The Tax That Will Quietly Reshape Prices Across Uganda

Joshua Kato, a chartered Accountant and a chartered tax advisor

On 1 April 2026, the Ministry of Finance, Planning and Economic Development tabled the Excise Duty (Amendment) Bill, 2026 before Parliament. If passed, the proposed changes will take effect on 1 July 2026, and among all the tax proposals, this Bill is arguably the most immediate and far-reaching in its impact on everyday life.

Excise duty is fundamentally a consumption tax. It is not paid directly in the form of a tax return, but is embedded in the price of goods and services. This makes it one of the most efficient tools for revenue mobilization, but also one of the most sensitive, as it directly affects the cost of living.

Under the current law, excise duty applies to selected goods such as fuel, alcohol, cement, plastics, and certain consumer products, with rates that have been relatively stable over time. These taxes have traditionally been justified on two grounds: raising revenue and influencing consumption behavior, for example discouraging harmful or environmentally damaging products.

The Ministry is now proposing significant upward revisions across multiple categories, signaling a strong push toward increased domestic revenue mobilization.

The most impactful proposal is the increase in fuel excise duty, with petrol rising from UGX 1,550 to UGX 1,750 per litre and diesel from UGX 1,230 to UGX 1,430 per litre. Fuel is a universal input cost. It affects transportation, manufacturing, agriculture, and service delivery. An increase in fuel duty therefore has a multiplier effect across the entire economy.

In practical terms, if passed, this will translate into higher transport fares, increased distribution costs for goods, and ultimately higher retail prices. For businesses, especially those reliant on logistics, this will compress margins unless costs are passed on to consumers.

The Bill also proposes to double excise duty on cement from UGX 500 to UGX 1,000 per 50kg bag. This directly impacts the construction sector, which is already sensitive to cost fluctuations. For individuals, it means more expensive housing. For developers, it increases project costs and may slow down real estate activity.

Basic household commodities are also affected. Excise duty on sugar will increase from UGX 100 to UGX 300 per kilogram, while cooking oil will rise from UGX 200 to UGX 400 per litre. These are essential goods consumed daily, meaning the tax will disproportionately affect lower- and middle-income households.

One of the most aggressive policy shifts is in the taxation of plastics, where excise duty jumps from 2.5 percent (or USD 70 per tonne) to 25 percent (or USD 1,500 per tonne). This is clearly an environmental measure aimed at reducing plastic usage.
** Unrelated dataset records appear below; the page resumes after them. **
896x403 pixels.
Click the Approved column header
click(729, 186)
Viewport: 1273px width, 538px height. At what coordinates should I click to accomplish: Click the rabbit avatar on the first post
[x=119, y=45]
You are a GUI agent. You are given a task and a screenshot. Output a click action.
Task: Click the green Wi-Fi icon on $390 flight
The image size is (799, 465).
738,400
However, plastics are deeply embedded in packaging across industries, from food and beverages to pharmaceuticals, meaning the cost increase will cascade through supply chains.
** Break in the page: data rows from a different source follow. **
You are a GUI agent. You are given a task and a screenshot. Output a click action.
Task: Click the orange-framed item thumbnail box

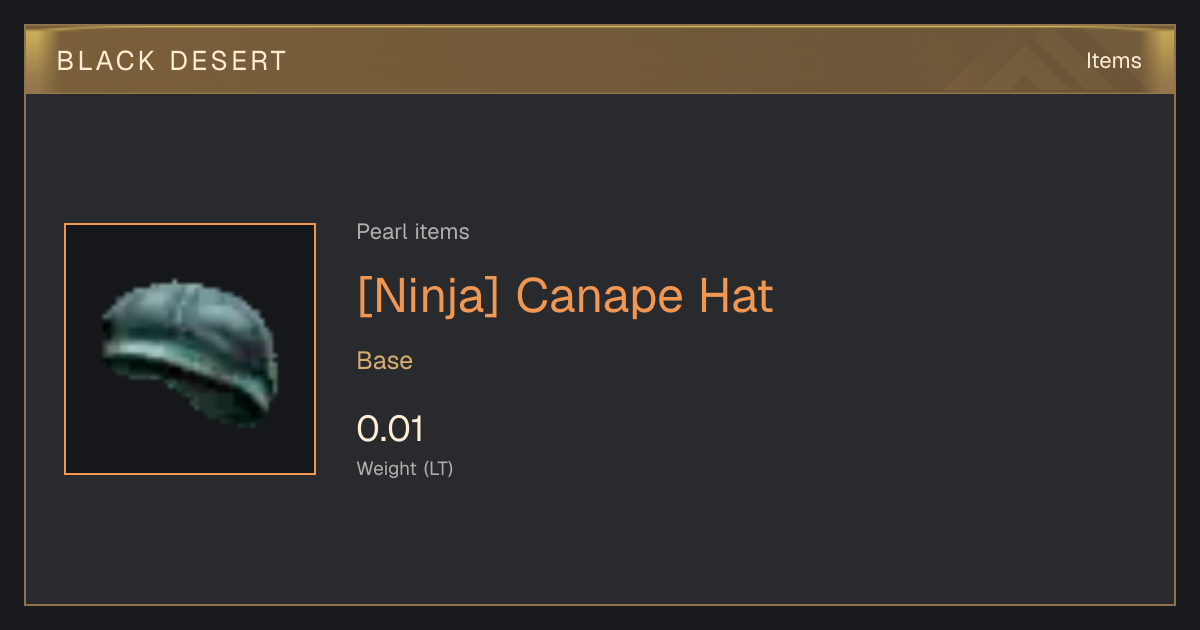[190, 349]
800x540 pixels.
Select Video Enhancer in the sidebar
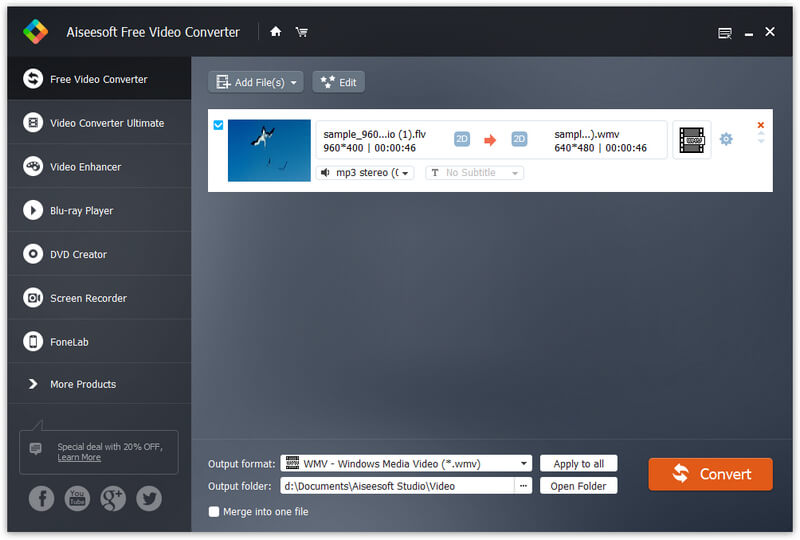tap(85, 167)
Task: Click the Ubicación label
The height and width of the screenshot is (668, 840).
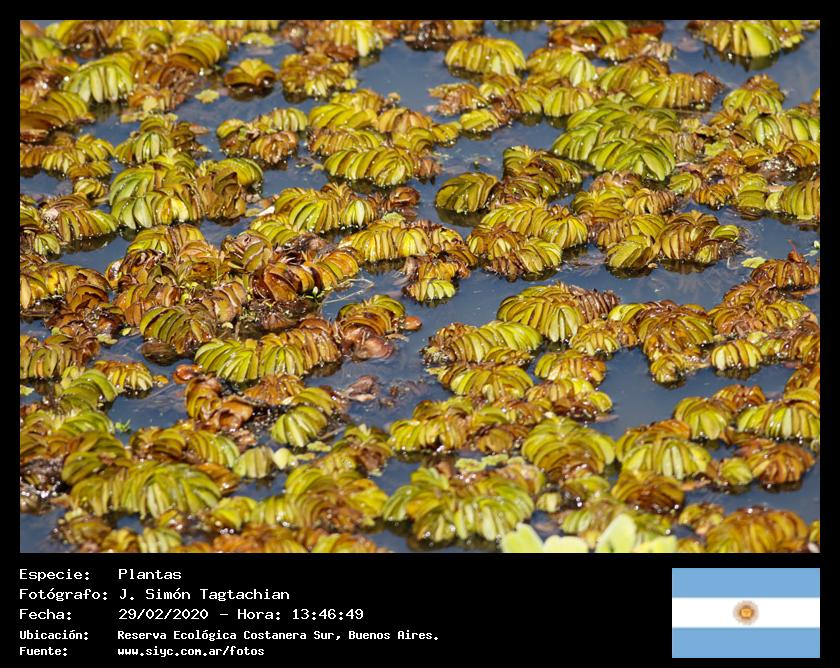Action: [x=54, y=635]
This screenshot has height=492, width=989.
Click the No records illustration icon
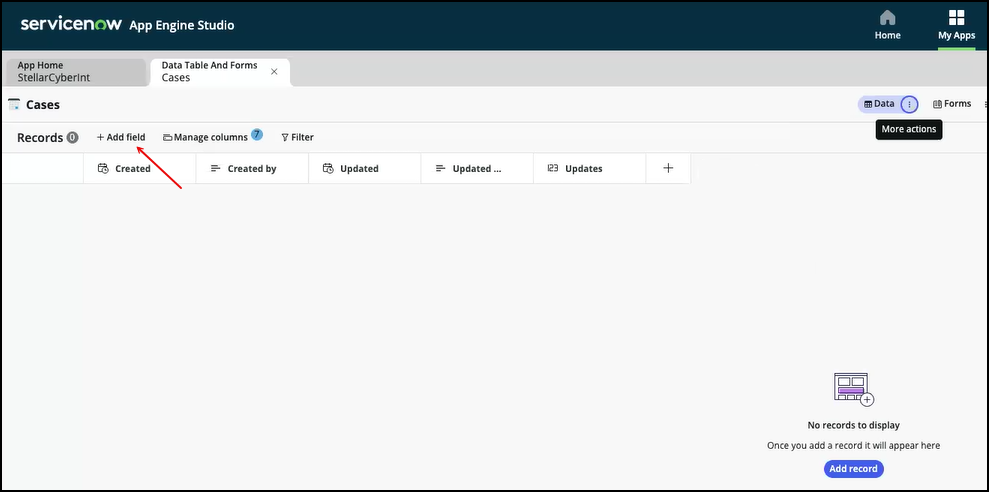click(853, 390)
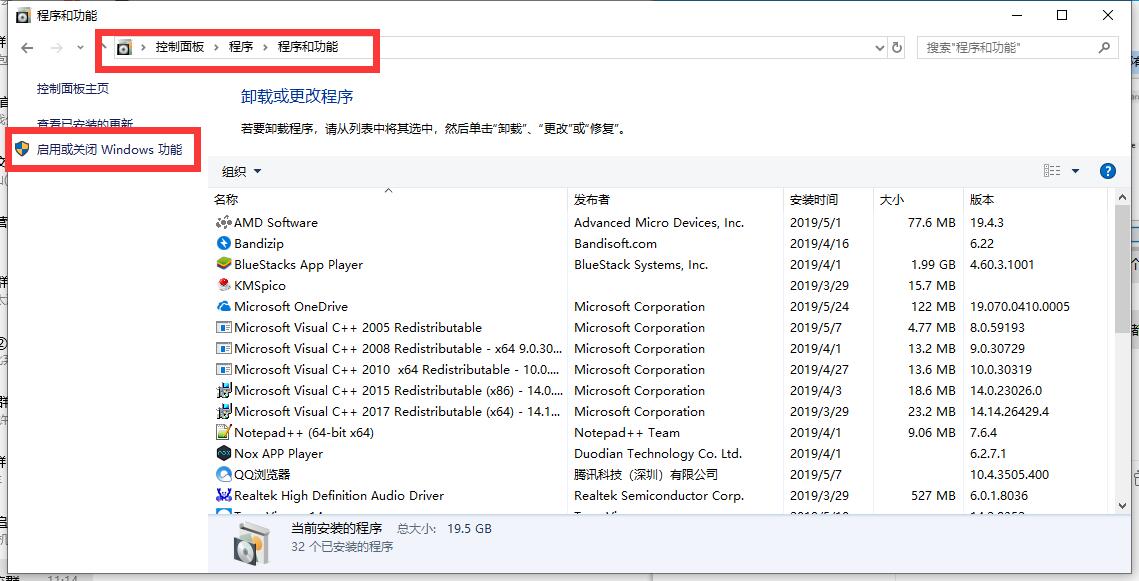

The introduction of excise duty on paints, varnishes, lacquers, and cooking fats further broadens the tax base. These products are widely used in both industrial and domestic settings, ensuring that the tax impact is widespread.
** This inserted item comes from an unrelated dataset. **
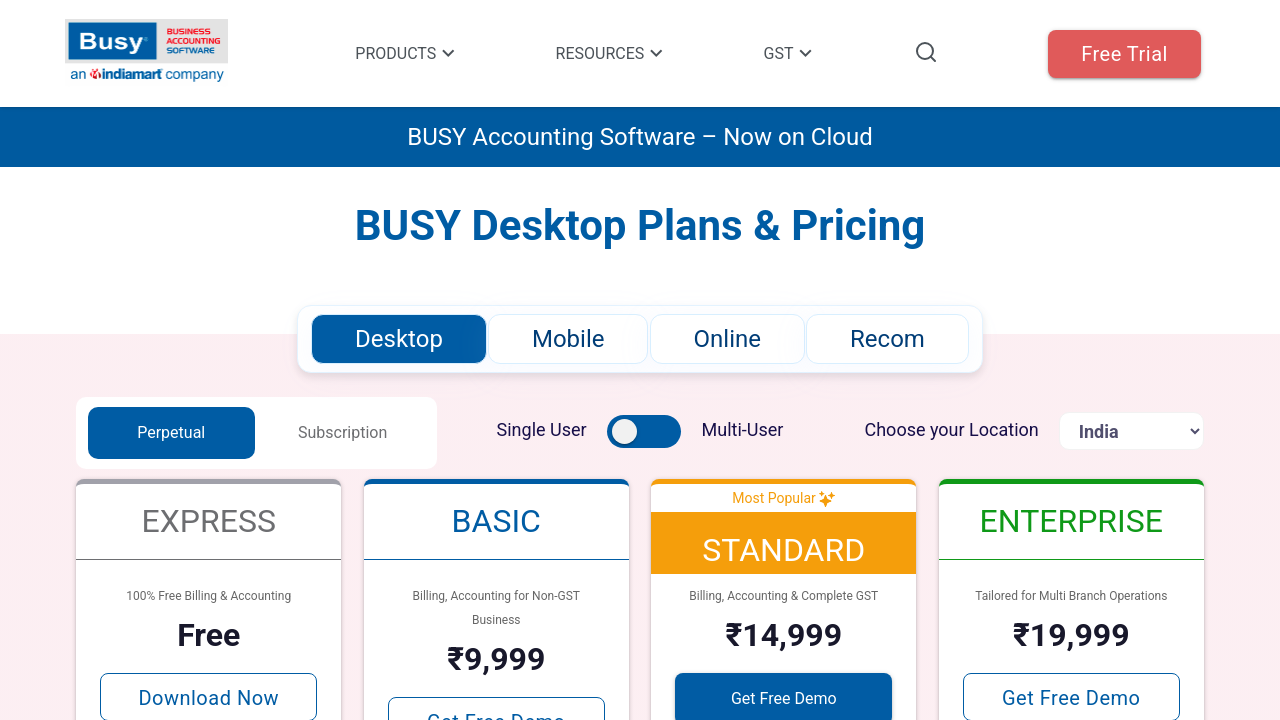Click the Free Trial button
Screen dimensions: 1280x720
pos(1124,54)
If passed, the overall effect of this Bill will be inflationary. Businesses will face increased input costs, many of which will be passed on to consumers. Households will experience a higher cost of living, particularly in food, transport, and housing.

However, from a fiscal perspective, the Bill strengthens Uganda’s ability to generate revenue internally, reducing reliance on external borrowing. It also aligns with broader policy goals such as environmental protection and consumption control.

In conclusion, the Excise Duty (Amendment) Bill, 2026 is not just a tax measure. It is an economic signal. It reflects a government prioritizing revenue and sustainability, but doing so in a way that will require both businesses and households to adjust significantly if passed.